Ciertamente los días pasan enrarecidos
teniendo la inconclusión de las horas bajo un respiro gélido. No es
simple, también ciertamente, encontrar que el camino es tan lejano y
solitario, y acostumbrarse a ello, a ese andar en el que se disimula
la tristeza y el abandono, complica más las cosas. Los segundos sin
esperanza que gobiernan de vez en vez la diligencia de la vida y, con
ello, la de la muerte son alfileres clavados en la profundidad del
alma y en la suavidad del espíritu noble.

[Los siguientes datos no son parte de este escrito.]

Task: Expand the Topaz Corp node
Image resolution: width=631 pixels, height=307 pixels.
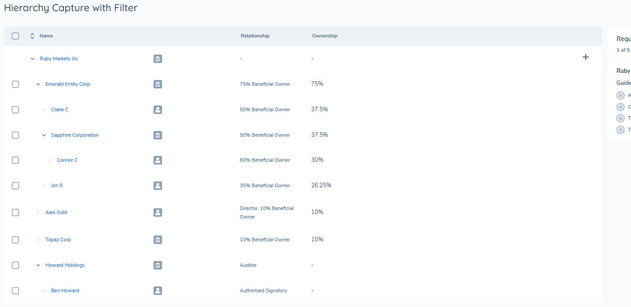Action: 38,240
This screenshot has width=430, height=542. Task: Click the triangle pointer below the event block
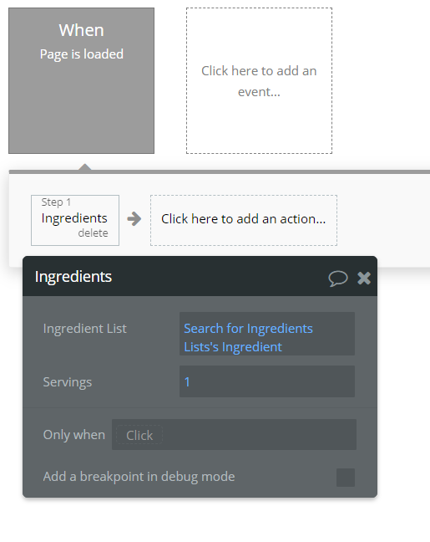point(85,166)
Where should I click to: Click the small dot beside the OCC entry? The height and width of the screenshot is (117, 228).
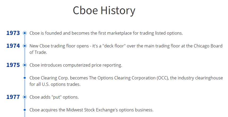pos(25,78)
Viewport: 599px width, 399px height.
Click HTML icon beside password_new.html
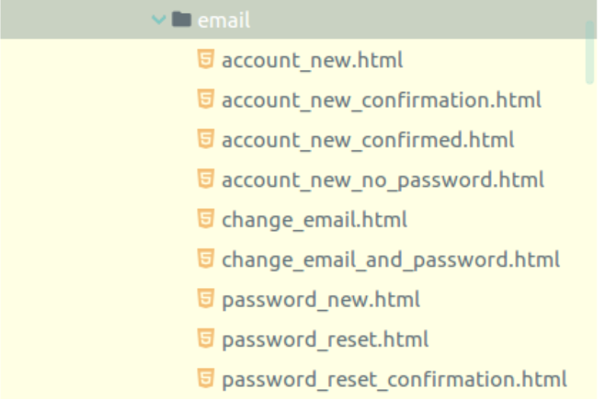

El tema fúnebre parece
llevar consigo la infalible carga de dolor; un dolor recubierto por
el “debe ser” y no por el sentir, con toda la frustración e
inconformidad que da la pérdida y el luto, y su grande poder, al que
tantas veces sucumbe el ente de frente al espejo de la honestidad, de
frente a sus propios fantasmas e infiernos a los que no sabe
enfrentar, al que solo en ciertos casos acierta a escapar inútilmente
de él.
Del resto del tiempo, cuando los sueños
se manifiestan en estados casi imperdibles, llegan las visitas del
plano extraterrenal para darte la palabra que no esperas escuchar y
no tratar de entender que es quizá la vida un sueño violento e
intenso del que solo se despierta muriendo.